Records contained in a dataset
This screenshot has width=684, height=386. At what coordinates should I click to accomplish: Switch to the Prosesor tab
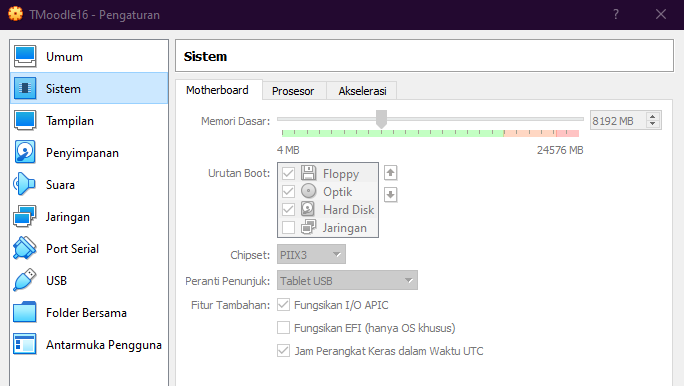(x=293, y=91)
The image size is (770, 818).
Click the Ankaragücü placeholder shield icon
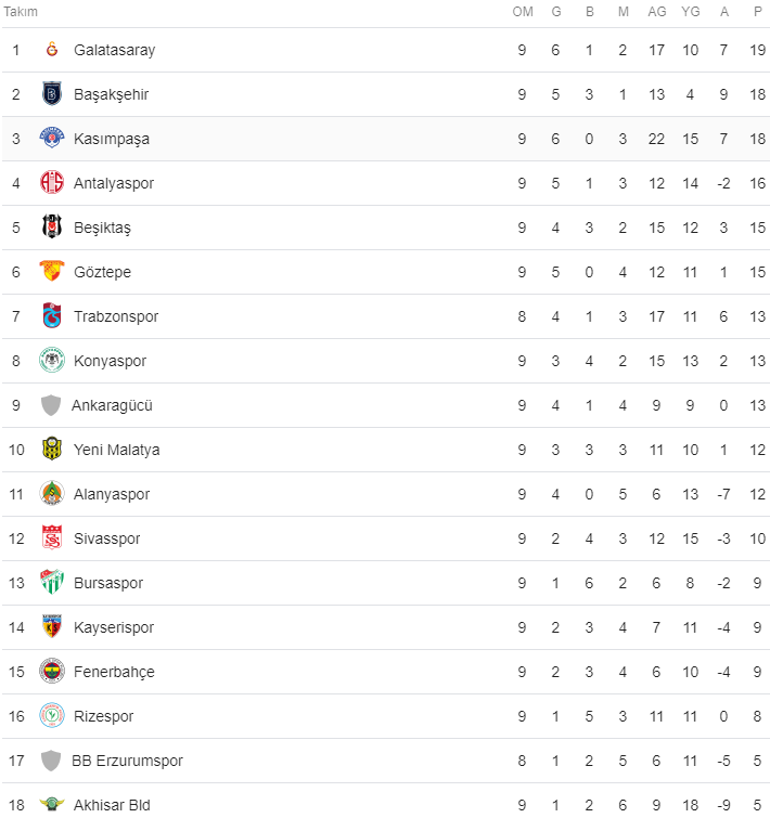51,405
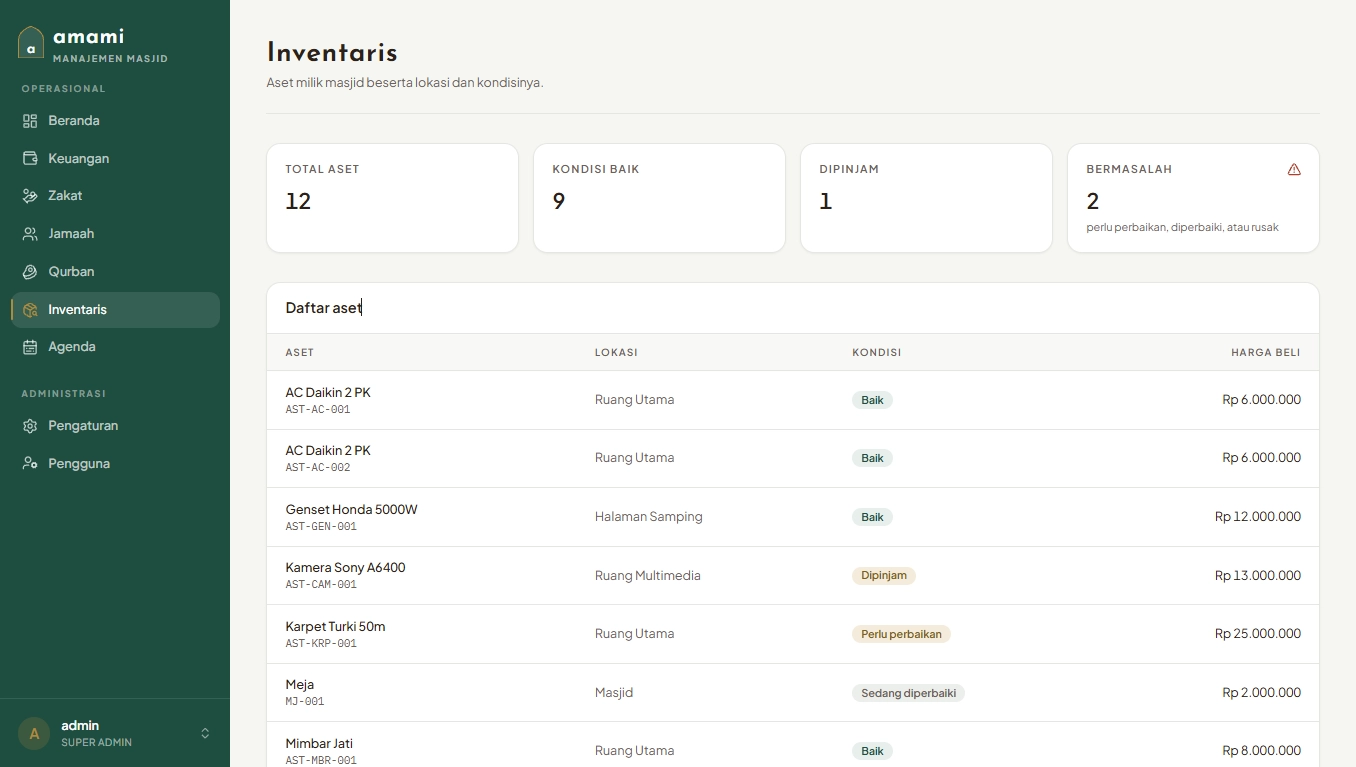Select the Karpet Turki 50m asset
1356x767 pixels.
pyautogui.click(x=793, y=634)
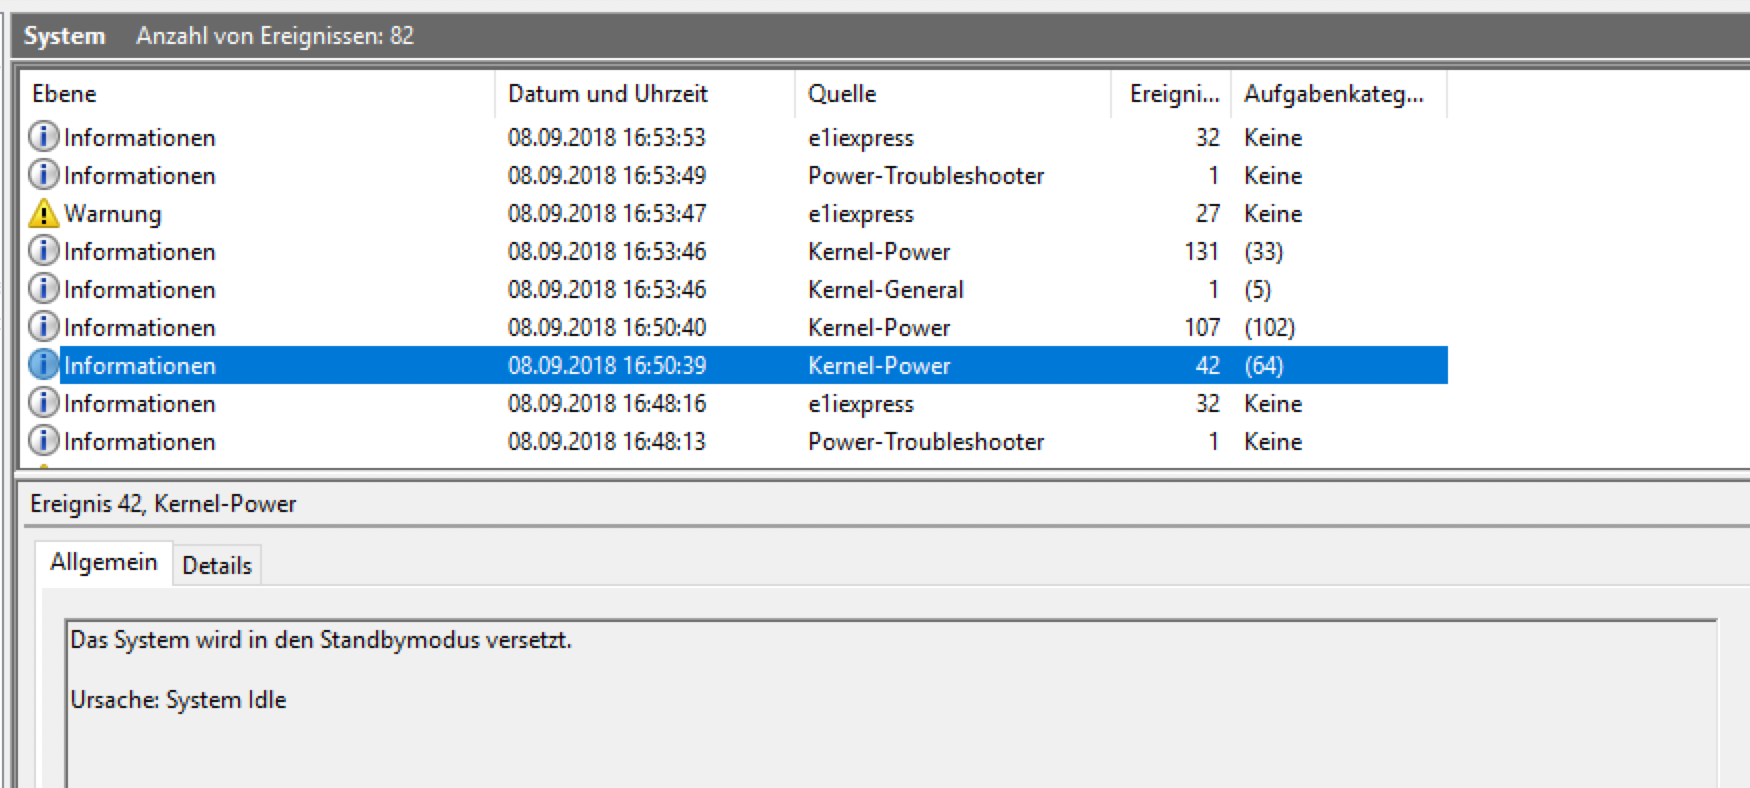Click the warning icon of the e1iexpress event

[x=43, y=213]
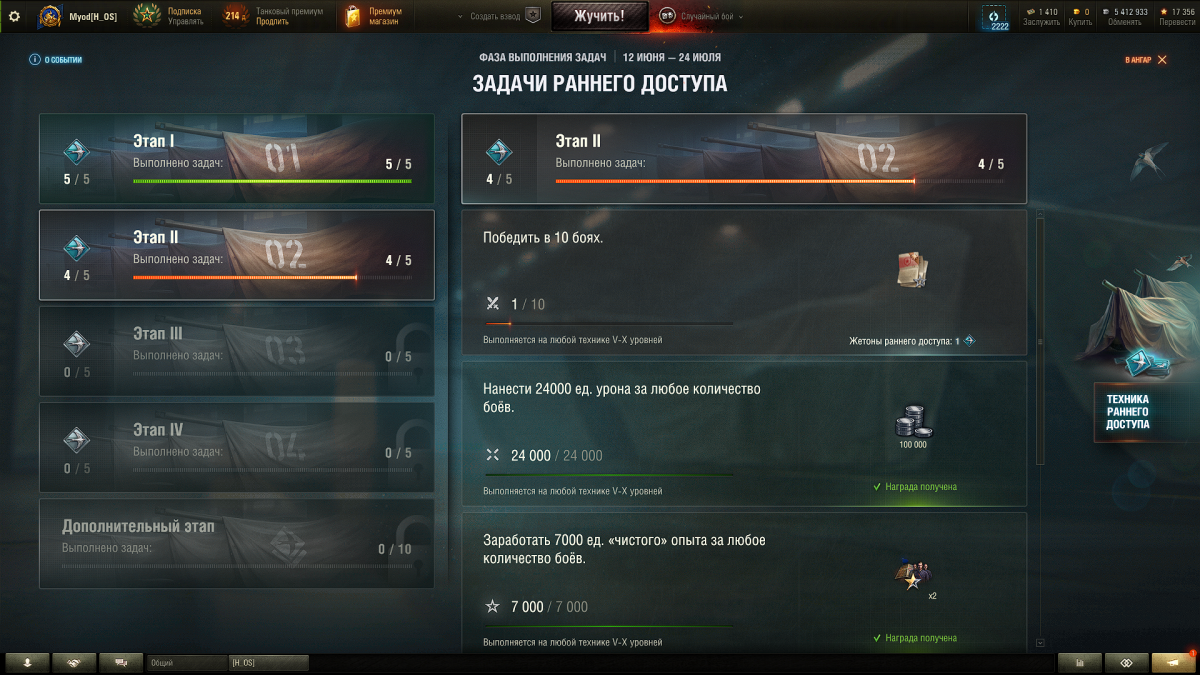Viewport: 1200px width, 675px height.
Task: Open the settings gear menu
Action: [x=14, y=16]
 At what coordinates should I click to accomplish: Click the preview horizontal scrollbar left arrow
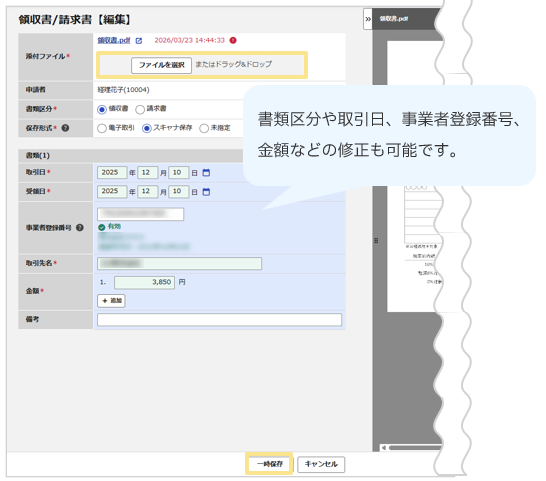384,448
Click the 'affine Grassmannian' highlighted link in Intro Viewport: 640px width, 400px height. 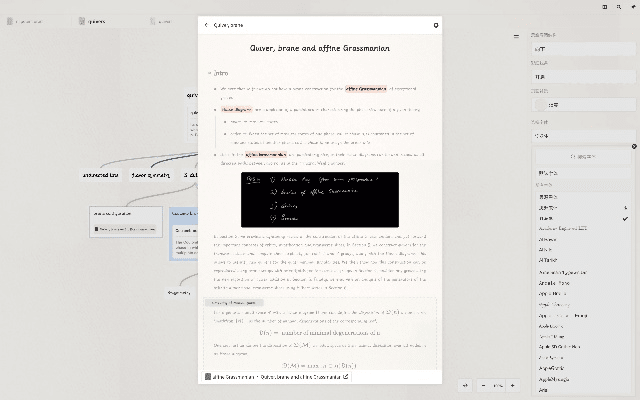point(358,88)
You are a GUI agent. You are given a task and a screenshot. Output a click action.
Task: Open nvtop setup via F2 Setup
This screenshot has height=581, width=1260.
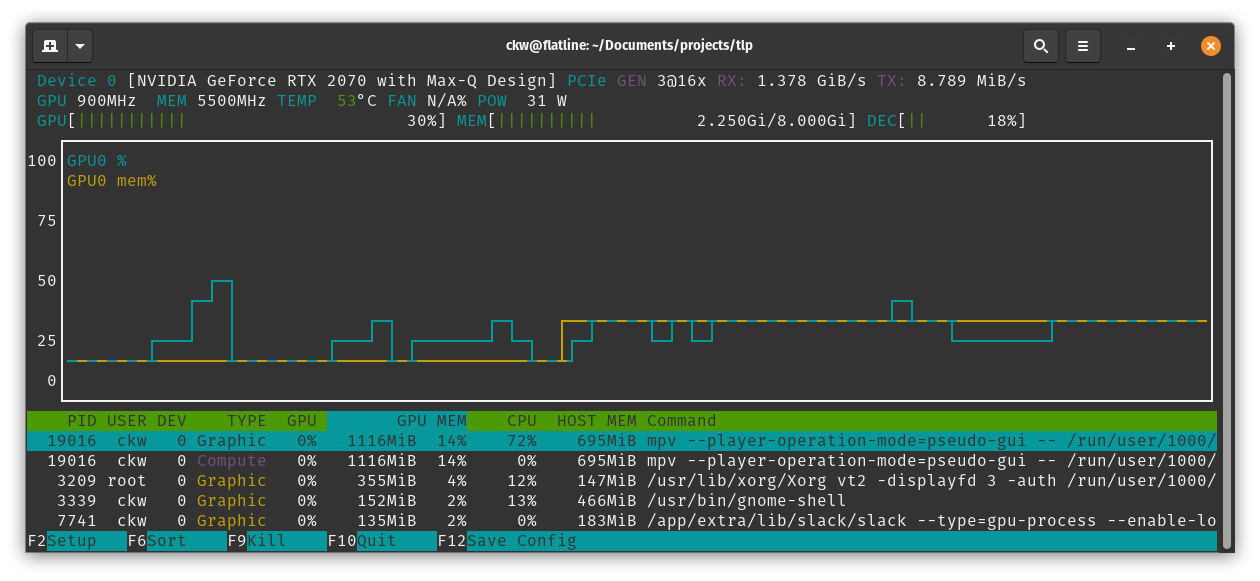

## WORK TO BE COMPLETED
No pictures should appear in the copy. Reproduce exactly the lines from the line containing "You are a GUI" through the last line of the data, inclusive.

## EXPECTED ANSWER
You are a GUI agent. You are given a task and a screenshot. Output a click action.
Task: Open nvtop setup via F2 Setup
This screenshot has height=581, width=1260.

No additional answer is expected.